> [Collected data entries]
BEGIN

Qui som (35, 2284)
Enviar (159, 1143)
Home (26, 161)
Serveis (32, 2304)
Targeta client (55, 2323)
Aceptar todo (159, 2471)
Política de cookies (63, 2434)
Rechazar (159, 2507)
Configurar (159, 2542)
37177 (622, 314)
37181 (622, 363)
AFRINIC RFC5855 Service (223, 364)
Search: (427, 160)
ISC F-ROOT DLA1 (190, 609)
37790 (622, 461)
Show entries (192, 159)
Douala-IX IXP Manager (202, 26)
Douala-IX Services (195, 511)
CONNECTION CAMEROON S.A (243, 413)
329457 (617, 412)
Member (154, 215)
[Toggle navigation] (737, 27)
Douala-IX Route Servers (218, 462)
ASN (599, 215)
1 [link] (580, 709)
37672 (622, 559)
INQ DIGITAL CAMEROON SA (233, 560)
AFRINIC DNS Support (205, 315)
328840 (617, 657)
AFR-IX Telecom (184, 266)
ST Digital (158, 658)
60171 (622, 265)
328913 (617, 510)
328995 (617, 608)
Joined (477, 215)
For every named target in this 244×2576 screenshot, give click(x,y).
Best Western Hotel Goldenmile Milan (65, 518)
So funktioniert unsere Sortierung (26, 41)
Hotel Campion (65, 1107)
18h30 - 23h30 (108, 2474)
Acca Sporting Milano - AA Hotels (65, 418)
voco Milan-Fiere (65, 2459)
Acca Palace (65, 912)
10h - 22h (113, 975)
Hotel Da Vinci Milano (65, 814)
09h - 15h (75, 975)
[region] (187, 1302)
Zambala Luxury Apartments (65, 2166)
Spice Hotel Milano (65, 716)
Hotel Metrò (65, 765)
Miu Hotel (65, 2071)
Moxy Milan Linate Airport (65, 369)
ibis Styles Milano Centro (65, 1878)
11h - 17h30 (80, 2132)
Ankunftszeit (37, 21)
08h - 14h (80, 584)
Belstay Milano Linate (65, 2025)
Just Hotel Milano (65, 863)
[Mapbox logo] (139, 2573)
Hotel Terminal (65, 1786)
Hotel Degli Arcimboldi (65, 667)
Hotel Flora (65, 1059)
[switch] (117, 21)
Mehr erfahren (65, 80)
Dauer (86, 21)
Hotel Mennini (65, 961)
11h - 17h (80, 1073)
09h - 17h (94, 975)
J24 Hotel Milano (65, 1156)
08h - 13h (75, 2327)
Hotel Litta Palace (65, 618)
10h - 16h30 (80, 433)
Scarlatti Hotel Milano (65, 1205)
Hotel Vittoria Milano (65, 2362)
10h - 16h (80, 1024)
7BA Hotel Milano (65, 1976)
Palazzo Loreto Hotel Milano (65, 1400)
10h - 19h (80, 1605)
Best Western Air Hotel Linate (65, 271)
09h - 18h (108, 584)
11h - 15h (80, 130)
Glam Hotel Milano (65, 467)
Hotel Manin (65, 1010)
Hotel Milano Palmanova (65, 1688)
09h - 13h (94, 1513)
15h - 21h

END

Write out a verbatim copy of the data, beginning with its first line and ending with the line that contains "Miu Hotel (65, 2071)".

> [Exercise output]
Qui som (35, 2284)
Enviar (159, 1143)
Home (26, 161)
Serveis (32, 2304)
Targeta client (55, 2323)
Aceptar todo (159, 2471)
Política de cookies (63, 2434)
Rechazar (159, 2507)
Configurar (159, 2542)
37177 (622, 314)
37181 (622, 363)
AFRINIC RFC5855 Service (223, 364)
Search: (427, 160)
ISC F-ROOT DLA1 (190, 609)
37790 (622, 461)
Show entries (192, 159)
Douala-IX IXP Manager (202, 26)
Douala-IX Services (195, 511)
CONNECTION CAMEROON S.A (243, 413)
329457 (617, 412)
Member (154, 215)
[Toggle navigation] (737, 27)
Douala-IX Route Servers (218, 462)
ASN (599, 215)
1 [link] (580, 709)
37672 (622, 559)
INQ DIGITAL CAMEROON SA (233, 560)
AFRINIC DNS Support (205, 315)
328840 (617, 657)
AFR-IX Telecom (184, 266)
ST Digital (158, 658)
60171 (622, 265)
328913 (617, 510)
328995 (617, 608)
Joined (477, 215)
For every named target in this 244×2576 screenshot, give click(x,y).
Best Western Hotel Goldenmile Milan (65, 518)
So funktioniert unsere Sortierung (26, 41)
Hotel Campion (65, 1107)
18h30 - 23h30 (108, 2474)
Acca Sporting Milano - AA Hotels (65, 418)
voco Milan-Fiere (65, 2459)
Acca Palace (65, 912)
10h - 22h (113, 975)
Hotel Da Vinci Milano (65, 814)
09h - 15h (75, 975)
[region] (187, 1302)
Zambala Luxury Apartments (65, 2166)
Spice Hotel Milano (65, 716)
Hotel Metrò (65, 765)
Miu Hotel (65, 2071)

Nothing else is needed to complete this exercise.